Member of the National Assembly of Pakistan
- In office 13 August 2018 – 10 August 2023
- Constituency: NA-226 (Hyderabad-II)

Member of the Provincial Assembly of Sindh
- In office 29 May 2013 – 28 May 2018

Personal details
- Born: 1 August 1970 (age 55) Badin, Sindh, Pakistan
- Party: MQM-P (2018-present)
- Other political affiliations: MQM-L (2013-2018)

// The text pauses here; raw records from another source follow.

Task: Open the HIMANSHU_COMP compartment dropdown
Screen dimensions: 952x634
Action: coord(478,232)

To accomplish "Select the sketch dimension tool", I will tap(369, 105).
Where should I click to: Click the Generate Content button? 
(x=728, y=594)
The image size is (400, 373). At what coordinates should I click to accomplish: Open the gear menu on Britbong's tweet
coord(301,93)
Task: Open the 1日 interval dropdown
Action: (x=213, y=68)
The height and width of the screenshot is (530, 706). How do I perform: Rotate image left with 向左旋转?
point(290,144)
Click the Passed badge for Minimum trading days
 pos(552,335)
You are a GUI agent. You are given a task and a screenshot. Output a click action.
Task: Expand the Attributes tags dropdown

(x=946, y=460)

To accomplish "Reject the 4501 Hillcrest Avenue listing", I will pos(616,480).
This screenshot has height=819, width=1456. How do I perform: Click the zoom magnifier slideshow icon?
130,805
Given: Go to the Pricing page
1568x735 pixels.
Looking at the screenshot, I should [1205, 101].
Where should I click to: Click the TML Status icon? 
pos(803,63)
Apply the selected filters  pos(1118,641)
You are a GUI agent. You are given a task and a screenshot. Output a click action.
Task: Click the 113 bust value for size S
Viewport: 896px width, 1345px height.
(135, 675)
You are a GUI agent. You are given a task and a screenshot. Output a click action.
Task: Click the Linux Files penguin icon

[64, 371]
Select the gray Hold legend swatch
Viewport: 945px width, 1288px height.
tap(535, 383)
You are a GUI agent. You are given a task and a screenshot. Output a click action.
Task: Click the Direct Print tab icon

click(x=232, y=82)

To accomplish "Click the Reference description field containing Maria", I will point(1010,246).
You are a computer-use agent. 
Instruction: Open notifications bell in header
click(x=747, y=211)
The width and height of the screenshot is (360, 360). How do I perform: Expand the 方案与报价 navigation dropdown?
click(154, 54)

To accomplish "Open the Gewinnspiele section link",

= Sabir Hussain Qaimkhani =

Pakistani politician

Sabir Hussain Qaimkhani (born 1 August 1970) is a Pakistani politician who had been a member of the National Assembly of Pakistan from August 2018 till August 2023. Previously he was a Member of the Provincial Assembly of Sindh from May 2013 to May 2018.

==Early life and education==
He was born on 1 August 1970 in Badin.

He has a degree of Bachelor of Engineering in Mechanical Engineering from Mehran University of Engineering and Technology.

==Political career==

He was elected to the Provincial Assembly of Sindh as a candidate of Mutahida Quami Movement (MQM) from Constituency PS-49 HYDERABAD-V in the 2013 Pakistani general election.

He was elected to the National Assembly of Pakistan as a candidate of MQM from Constituency NA-226 (Hyderabad-II) in the 2018 Pakistani general election.